Quand on lui a demandé si c'était douloureux, il a répondu: "Ouais ! Tu fais 25 miles par jour pendant quatre jours et pendant ce temps, tes pieds ont tendance à gonfler un peu."
Ce qui a provoqué des frottements, des cloques importantes et la perte d'ongles.
Il confie tout de même "C'est devenu difficile à mesure que l'expédition avançait."
Les autres participants lui offrent une trousse de sécurité d'urgence en guise de récompense pour son courage et sa détermination lors de la dernière nuit !
La dernière étape est vraiment compliquée.
Le vent se joint à l'aventure et les températures chutent aux alentours de -25°.
Ses pieds sont de plus en plus douloureux et il lutte pour ne pas abandonner.
Ses mains commencent également à souffrir avec les gants légers qu'il porte. Heureusement il emprunte des moufles de snowboard.
Il marche au ralenti quand un van de l'organisation arrive à ses côtés.

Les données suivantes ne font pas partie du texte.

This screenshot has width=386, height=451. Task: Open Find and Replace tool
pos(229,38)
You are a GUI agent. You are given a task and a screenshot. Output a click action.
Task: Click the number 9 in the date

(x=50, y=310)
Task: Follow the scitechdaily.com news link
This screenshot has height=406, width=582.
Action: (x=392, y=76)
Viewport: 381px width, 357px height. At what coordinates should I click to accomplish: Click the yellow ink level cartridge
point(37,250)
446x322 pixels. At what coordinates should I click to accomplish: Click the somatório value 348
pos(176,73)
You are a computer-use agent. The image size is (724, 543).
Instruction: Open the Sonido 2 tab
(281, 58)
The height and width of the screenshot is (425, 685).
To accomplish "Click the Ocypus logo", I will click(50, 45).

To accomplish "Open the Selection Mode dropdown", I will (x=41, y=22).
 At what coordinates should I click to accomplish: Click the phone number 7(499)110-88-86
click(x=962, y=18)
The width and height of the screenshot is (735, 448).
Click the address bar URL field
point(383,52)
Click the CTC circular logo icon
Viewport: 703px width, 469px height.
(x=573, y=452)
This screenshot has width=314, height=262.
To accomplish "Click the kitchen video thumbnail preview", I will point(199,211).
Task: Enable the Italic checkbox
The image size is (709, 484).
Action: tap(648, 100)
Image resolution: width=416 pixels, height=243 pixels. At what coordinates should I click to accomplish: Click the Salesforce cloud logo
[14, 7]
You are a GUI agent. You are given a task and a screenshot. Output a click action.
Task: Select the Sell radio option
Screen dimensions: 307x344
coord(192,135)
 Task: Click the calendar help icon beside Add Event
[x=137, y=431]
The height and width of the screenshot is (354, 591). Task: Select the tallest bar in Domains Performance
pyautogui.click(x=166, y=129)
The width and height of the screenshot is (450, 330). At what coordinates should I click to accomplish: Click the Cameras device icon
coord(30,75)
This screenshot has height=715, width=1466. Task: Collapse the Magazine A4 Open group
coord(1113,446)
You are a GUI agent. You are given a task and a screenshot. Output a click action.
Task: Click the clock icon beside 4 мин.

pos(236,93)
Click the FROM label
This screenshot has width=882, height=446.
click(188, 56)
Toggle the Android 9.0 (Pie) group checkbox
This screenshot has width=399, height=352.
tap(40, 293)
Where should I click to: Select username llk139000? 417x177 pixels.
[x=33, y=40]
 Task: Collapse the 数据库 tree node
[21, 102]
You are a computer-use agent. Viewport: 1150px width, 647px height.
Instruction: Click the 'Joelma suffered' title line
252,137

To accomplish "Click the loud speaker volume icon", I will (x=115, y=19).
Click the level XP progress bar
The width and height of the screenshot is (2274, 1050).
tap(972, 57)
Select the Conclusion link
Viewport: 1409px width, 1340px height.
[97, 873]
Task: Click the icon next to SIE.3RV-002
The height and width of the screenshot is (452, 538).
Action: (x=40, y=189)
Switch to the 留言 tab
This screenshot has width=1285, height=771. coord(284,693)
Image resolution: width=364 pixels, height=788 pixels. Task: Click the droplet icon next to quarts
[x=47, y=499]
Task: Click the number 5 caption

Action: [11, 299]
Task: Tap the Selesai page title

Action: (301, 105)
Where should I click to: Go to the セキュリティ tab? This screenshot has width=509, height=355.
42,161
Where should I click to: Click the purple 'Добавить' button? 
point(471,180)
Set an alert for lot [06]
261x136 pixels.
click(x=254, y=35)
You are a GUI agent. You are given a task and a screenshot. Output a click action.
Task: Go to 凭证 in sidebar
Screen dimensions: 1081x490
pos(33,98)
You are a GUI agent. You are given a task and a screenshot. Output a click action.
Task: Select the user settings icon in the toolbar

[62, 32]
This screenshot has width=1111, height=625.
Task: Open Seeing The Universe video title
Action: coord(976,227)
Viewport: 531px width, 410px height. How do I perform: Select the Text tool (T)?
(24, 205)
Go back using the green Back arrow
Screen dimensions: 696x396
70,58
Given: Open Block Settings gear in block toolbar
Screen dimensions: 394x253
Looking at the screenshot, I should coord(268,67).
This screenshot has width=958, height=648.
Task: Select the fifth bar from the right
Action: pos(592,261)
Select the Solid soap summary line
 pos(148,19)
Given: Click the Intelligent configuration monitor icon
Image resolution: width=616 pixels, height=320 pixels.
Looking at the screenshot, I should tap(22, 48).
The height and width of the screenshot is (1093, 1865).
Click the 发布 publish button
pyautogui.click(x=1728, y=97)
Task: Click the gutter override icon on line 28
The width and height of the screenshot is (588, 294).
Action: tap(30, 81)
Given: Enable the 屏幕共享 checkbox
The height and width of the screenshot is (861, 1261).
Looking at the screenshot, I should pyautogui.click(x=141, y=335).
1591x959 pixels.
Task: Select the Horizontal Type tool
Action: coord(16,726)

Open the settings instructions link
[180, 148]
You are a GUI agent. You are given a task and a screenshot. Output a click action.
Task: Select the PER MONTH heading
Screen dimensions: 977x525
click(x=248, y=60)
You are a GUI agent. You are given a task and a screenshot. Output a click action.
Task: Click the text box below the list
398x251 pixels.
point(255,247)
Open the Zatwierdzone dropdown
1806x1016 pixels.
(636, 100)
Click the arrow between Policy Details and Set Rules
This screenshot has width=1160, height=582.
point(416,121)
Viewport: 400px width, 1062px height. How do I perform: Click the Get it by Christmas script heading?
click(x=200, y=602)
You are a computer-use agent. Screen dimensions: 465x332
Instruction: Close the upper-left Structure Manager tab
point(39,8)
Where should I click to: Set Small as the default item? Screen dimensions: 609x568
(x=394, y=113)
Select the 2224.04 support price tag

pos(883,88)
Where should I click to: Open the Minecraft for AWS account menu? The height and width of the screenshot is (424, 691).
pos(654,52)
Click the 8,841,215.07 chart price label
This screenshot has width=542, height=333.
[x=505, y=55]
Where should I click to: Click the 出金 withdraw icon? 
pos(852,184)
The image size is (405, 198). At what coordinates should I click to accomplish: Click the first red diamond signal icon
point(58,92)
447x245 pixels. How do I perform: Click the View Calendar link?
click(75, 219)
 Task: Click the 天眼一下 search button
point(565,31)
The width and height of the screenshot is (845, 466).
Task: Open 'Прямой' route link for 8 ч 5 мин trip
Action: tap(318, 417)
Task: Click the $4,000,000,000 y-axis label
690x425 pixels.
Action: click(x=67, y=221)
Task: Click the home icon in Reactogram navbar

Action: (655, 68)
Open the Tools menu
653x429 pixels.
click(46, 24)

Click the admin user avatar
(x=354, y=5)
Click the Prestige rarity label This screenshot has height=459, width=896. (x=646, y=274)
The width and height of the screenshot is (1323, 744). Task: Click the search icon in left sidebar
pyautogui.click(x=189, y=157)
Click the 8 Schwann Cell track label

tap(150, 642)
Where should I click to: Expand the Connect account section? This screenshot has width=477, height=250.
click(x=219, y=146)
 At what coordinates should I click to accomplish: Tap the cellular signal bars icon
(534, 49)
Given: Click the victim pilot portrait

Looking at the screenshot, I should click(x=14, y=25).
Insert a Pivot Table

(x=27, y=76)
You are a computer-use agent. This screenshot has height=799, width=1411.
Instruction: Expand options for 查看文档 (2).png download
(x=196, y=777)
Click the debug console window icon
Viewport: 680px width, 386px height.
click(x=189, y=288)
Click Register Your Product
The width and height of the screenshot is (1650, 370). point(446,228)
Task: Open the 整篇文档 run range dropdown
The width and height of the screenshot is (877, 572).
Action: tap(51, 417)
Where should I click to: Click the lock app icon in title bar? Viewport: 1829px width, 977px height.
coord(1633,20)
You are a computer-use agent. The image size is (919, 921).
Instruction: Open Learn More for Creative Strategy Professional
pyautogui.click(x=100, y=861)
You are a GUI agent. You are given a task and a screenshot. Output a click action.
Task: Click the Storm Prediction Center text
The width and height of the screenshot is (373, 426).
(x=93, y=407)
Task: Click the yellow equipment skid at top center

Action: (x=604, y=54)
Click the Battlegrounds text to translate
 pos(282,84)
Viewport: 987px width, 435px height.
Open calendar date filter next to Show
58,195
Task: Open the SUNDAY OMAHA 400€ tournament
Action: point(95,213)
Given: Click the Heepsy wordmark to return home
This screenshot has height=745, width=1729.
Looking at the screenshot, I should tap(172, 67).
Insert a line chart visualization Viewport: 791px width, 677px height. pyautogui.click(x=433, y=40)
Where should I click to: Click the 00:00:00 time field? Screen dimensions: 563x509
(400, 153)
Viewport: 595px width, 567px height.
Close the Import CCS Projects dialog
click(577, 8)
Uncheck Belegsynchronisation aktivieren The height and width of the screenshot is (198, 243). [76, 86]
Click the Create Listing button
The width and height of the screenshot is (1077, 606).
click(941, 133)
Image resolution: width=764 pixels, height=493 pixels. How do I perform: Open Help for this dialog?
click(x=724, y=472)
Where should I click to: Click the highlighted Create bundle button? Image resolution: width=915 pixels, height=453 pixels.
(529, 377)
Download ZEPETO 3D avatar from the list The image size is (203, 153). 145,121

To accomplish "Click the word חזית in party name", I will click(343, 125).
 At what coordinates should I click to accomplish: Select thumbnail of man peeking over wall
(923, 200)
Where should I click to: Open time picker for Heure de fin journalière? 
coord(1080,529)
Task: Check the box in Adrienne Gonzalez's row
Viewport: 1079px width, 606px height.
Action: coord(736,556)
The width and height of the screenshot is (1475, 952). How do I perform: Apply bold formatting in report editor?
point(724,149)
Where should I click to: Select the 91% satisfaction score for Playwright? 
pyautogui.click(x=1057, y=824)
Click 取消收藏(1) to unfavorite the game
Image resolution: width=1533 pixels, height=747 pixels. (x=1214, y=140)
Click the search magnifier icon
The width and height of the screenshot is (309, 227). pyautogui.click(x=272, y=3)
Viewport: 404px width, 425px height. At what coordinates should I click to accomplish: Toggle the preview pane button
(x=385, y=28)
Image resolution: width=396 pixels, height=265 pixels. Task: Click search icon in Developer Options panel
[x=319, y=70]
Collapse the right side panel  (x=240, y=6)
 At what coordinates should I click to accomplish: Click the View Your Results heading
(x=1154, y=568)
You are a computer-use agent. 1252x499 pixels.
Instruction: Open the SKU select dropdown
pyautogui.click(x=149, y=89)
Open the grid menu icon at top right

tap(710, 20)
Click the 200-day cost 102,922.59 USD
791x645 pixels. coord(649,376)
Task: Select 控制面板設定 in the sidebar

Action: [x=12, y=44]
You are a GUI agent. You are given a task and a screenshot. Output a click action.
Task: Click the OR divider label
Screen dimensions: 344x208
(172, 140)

À l'intérieur, bien au chaud, Léo et James, les caméra-mans de la Rat Race, baissent la vitre.
Ils le regardent droit dans les yeux et mettent en route leur musique.
Le britannique entend "Straight Outta Compton" du groupe de hip-hop américain N.W.A.. Ça le reboost et il se remet à courir.
Finalement, il franchi l'arrivée avec un cri de joie ou de douleur, on ne sait pas trop !
Il laisse ses pieds se reposer et se remettre de l'enfer qu'il venait de leur faire subir.
Il continue à porter ses chaussures jusqu'au retour à l'aéroport.
Et miracle, 15 minutes avant l'enregistrement pour son vol retour, son sac est finalement apparu. Un peu tard !
La compagnie aérienne ne donne aucune explication et le dédommage de 100$ pour le désagrément...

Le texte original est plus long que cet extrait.